** ASSIGNMENT **
List every production company named in the Good News sitcom text below.

** DOCUMENT TEXT **
──────────────────────────────
- Main cast
- Also known as: The Good News
- Genre: Sitcom
- Created by: Ed. Weinberger
- Written by: David Chambers Rob Dames Richard Dubin Robert Howe Leonard Ripps Danice Rollins
- Directed by: Charlotte Brown Stan Daniels Kim Friedman Anna Maria Horsford Tony Singletary Ed. Weinberger
- Starring: David Ramsey Roz Ryan Guy Torry Jazsmin Lewis Tracey Cherelle Jones Alexia Robinson
- Composer: Bill Maxwell
- Country of origin: United States
- Original language: English
- No. of seasons: 1
- No. of episodes: 22

Production
- Executive producers: Reuben Cannon Robi Reed-Humes Ed. Weinberger Samm-Art Williams
- Producers: Bruce Johnson DeShawn Schneider
- Running time: 22–24 minutes
- Production companies: The Weinberger Company MTM Enterprises (1997) 20th Century Fox Television (1998)

Original release
- Network: UPN
- Release: August 25, 1997 – May 19, 1998

Related
- Sparks

= Good News (TV series) =

American sitcom

Good News (also known as The Good News) is an American sitcom that aired on UPN from August 25, 1997, to May 19, 1998. The series was the final television series produced by MTM Enterprises, which was folded into 20th Century Fox Television, in 1997 (MTM's then-remaining programs, Good News and The Pretender (1996–2000), were produced by 20th Century Fox Television for the rest of their runs).
──────────────────────────────
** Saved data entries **
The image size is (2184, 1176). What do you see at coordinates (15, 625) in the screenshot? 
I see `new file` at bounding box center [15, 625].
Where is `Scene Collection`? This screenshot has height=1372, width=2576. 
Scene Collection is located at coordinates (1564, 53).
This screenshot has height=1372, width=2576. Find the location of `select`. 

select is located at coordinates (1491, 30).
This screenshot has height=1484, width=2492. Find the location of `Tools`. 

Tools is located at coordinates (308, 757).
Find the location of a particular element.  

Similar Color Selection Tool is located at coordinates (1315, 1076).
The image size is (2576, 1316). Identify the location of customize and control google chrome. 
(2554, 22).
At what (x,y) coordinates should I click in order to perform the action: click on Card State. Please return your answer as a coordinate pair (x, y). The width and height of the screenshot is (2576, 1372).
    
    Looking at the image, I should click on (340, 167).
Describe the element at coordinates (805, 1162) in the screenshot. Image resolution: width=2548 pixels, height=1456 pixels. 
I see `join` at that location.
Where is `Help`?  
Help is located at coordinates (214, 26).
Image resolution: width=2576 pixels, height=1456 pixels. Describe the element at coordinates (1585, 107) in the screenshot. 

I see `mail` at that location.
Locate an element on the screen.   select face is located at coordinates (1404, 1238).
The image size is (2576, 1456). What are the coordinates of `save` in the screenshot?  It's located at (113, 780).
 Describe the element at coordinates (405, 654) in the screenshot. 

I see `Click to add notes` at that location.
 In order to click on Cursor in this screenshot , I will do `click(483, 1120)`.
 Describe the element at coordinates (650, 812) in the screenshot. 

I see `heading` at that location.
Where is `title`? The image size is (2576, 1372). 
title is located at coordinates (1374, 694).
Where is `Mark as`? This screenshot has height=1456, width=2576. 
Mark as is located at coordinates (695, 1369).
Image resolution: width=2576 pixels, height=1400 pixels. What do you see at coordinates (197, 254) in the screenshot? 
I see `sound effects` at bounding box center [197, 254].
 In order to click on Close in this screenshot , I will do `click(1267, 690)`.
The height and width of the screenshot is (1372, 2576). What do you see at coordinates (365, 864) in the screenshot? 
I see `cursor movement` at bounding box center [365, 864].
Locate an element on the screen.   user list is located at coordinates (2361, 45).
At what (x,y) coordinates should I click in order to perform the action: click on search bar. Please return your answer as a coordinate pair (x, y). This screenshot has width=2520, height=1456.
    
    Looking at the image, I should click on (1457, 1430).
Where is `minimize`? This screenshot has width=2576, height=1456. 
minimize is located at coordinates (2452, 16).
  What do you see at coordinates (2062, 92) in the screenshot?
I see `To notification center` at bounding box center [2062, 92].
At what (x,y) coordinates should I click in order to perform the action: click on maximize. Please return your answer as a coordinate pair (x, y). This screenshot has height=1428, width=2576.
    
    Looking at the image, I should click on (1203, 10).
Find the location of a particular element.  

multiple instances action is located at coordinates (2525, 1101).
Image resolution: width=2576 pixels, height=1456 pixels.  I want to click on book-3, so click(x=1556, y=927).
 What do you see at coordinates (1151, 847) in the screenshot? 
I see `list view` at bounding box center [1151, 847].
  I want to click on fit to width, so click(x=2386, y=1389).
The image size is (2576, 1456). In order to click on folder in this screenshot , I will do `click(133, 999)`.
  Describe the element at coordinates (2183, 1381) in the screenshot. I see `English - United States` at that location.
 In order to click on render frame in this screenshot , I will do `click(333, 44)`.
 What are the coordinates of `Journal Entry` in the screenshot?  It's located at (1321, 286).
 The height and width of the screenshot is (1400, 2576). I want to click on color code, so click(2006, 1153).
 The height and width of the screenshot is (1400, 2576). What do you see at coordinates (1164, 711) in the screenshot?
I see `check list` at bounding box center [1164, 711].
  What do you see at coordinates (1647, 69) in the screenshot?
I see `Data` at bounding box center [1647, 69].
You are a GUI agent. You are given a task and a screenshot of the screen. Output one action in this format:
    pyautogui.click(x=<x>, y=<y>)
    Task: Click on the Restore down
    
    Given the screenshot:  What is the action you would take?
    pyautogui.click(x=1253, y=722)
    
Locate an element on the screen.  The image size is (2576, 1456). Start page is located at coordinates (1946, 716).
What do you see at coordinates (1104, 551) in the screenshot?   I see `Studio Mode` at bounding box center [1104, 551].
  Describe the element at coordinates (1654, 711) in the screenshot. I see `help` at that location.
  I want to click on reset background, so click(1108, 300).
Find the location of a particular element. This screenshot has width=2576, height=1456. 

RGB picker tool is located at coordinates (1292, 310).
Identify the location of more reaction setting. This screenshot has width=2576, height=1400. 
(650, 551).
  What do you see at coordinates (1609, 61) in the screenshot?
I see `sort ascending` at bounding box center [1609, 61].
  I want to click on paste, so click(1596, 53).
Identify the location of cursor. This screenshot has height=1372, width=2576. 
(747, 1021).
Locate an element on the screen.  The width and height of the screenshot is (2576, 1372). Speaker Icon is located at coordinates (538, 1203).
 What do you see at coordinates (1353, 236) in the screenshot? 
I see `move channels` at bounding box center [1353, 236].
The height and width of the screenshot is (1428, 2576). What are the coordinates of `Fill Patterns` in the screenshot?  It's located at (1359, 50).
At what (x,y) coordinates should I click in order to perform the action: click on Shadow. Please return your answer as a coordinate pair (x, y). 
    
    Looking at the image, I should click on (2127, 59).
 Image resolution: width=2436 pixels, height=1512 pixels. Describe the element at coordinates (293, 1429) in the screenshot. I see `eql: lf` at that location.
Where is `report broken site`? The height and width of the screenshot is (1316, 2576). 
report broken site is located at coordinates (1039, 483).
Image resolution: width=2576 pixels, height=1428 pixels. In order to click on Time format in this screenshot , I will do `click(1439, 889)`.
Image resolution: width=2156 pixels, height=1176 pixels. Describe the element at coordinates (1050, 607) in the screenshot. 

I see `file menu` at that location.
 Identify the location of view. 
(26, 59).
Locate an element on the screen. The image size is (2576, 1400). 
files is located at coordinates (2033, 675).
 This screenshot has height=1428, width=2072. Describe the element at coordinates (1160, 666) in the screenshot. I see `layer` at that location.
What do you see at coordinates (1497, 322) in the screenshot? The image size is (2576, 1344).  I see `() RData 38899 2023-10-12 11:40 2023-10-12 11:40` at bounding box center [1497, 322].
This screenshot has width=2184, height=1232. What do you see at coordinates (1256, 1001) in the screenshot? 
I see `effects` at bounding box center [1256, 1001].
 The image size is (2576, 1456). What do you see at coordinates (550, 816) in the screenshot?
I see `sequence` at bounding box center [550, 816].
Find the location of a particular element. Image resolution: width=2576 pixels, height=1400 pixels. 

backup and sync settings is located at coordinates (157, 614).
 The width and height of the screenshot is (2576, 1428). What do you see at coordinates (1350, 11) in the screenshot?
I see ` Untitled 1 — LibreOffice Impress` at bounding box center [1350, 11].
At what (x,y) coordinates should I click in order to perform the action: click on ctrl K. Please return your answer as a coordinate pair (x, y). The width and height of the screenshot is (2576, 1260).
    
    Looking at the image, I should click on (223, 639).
──────────────────────────────
** WORKED SOLUTION **
The Weinberger Company, MTM Enterprises, 20th Century Fox Television